Thursday, October 13
Kent and London
Chartwell and Chatham Dockyards
After breakfast at the hotel—all breakfasts are included on this trip—we depart for Chartwell, the family home and gardens of Sir Winston Churchill. Much-loved and the place from which Sir Winston drew inspiration from 1924 until the end of his life, Chartwell is very special.
The rooms remain much as they were when he lived here, with pictures, books, and personal mementoes evoking the career and wide-ranging interests of a great statesman, writer, painter, and family man. The hillside gardens reflect Sir Winston’s love of the landscape and nature. They include the lakes he created, the kitchen garden, and Marycot, a playhouse designed for his youngest daughter Mary.
Beyond the gardens there is an expanse of woodland with looped trails, natural play areas, and swings.
After lunch (provided), we visit the Chatham Historic Dockyards, the setting for Call the Midwife. We will be greeted by our very own “midwife” next to the World War II Destroyer HMS CAVALIER and be taken on a guided one-and-a-half-hour tour of the various filming locations used for the popular television drama series Call the Midwife.
This tour traces the bicycle tracks of Chummy, Jenny, Trixie, and friends along the cobbles. We will hear stories of what it was like to be an extra on the set and learn interesting facts about how the dockyard was magically transformed back into the 1950s.
After our tour we will enjoy a traditional afternoon tea in the Commissioner’s house. We then return to the Langham where you can enjoy dinner on your own at one of the many exciting restaurants in London.
Friday, October 14
Lancaster House and Hampton Court
This morning we take a panoramic tour of the places in London that Downton Abbey has used as location sites—including St. Pancras Station (the meeting place of Michael and Lady Edith) and Lincoln’s Inn Fields, which serve as the background to the Ladies Rosamund, Edith, and Rose’s evening strolls.
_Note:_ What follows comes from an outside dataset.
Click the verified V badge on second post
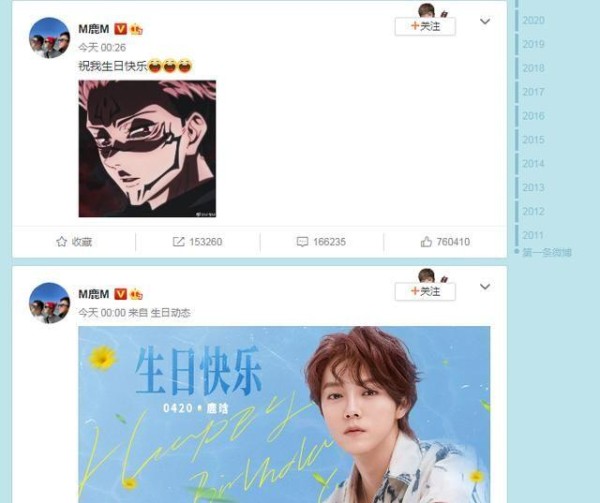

We then stop at Lancaster House, which is rarely open to groups and therefore a very special opportunity for our guests. Lancaster House (previously known as York House and Stafford House) is a mansion in the St. James’s district in the West End of London. It is close to St. James’s Palace, and much of the site was once part of the palace complex. The house was used for location shooting in the mystery adventure film National Treasure: Book of Secrets (2007). Sequences supposedly occurring in Buckingham Palace were filmed in the house. In the historical drama film The Young Victoria (2009), the house was used for filming of scenes that purportedly took place within the ballroom, a passage, and the reception room of Buckingham Palace. The house was used for a similar reason for the historical drama film The King’s Speech (2010). It also appears as the house of Lady Bracknell in the comedy of manners film The Importance of Being Earnest (2002). It was used as the interior of Buckingham Palace in the 2013 Christmas special of the ITV series Downton Abbey.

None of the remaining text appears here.